Kimmons began operating the company with the former management’s pricing structure – a flat fee of $1,500 plus expenses. He said he abandoned that for an hourly rate of $35 after the flat fee became a money loser on several extensive searches.
Kimmons, a former policeman who also owns a six-investigator detective service, said monthly billings are about $30,00; monthly overhead about $15,000. Clients can place a ceiling on the amount of money they are willing to pay.
Oklahoma City lawyer Ken Spears is on the 13-member trustee panel in the local bankruptcy court. As trustee, he is appointed by the court to administer debtors’ estates.
Spears said the court is principally dependent on the truthfulness of debtors to disclose assets.
“They sign an affidavit that the assets are true and correct,” he said. “They perjure themselves if we learn otherwise.”
Kimmons said one of his more extraordinary cases involved a lender client owed $3 million by a Texas man who was threatening to enter bankruptcy proceedings.
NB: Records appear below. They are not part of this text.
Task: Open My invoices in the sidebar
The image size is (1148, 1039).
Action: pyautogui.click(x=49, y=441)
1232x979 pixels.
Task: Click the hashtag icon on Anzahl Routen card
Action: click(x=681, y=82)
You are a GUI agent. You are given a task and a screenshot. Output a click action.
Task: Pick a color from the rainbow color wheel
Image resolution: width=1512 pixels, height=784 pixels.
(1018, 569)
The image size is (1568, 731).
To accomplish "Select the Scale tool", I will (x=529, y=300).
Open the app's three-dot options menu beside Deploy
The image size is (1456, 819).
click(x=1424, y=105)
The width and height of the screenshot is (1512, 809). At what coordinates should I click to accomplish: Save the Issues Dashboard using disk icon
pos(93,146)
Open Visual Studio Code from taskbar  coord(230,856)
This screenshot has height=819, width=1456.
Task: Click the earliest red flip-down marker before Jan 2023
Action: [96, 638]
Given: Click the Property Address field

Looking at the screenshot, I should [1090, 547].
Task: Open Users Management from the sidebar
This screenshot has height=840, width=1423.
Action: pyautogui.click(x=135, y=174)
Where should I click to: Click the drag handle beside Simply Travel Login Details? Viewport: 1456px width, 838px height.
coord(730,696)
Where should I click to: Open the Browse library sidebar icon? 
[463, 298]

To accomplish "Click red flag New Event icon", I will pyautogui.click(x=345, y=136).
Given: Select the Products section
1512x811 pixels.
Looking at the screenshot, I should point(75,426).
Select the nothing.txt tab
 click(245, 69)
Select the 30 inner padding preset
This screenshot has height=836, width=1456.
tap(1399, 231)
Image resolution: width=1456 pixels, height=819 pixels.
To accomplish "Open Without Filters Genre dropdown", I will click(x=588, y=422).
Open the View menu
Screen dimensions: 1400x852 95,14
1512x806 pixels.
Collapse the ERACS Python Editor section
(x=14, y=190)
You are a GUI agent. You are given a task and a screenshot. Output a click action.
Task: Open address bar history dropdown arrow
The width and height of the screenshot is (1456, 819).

The debtor told the lender to accept an amount smaller than its claim or risk recovering less than that amount in bankruptcy.
“We found over $7 million in assets,” Kimmons said. “The day after we gave them the report, the man wrote the lender a check for the entire $3 million on an account at another bank.”
Spears said creditors often tell the court of assets that the debtor did not list. He said the court can then remove its protection from creditor lawsuits by denying the petitioner discharge of debts or seek control of the assets for the benefit of creditors.
Spears estimates that 10 percent of debtors in bankruptcy do not disclose all assets.
Jan Rider, president of B&B Title in Oklahoma City, said hers and similar companies research real estate records, collateral filings and tax liens, primarily for banks inquiring about a prospective borrower, She said she did not know of any local firms that do a systematic search to determine assets.
Mitchell said work such as that done by Kimmons’ company would be deemed a professional service before the court could approve such work in a bankruptcy case. The court frequently approves accountants, financial examiners and other professionals to help in cases.
Because such fees are paid from the estate, Mitchell said the court would have to estimate whether the potential for additional assets would justify the expense. But he said the local court is seeking to increase the financial expertise of the trustee panel, which has been overwhelmed with oil-related cases during the slump in energy exploration since 1982.
Mitchell said work such as that done by Kimmons Investigative Services could prove helpful in some cases.
“I imagine there’s a market for that,” he said. “I’m sure trustees would be interested.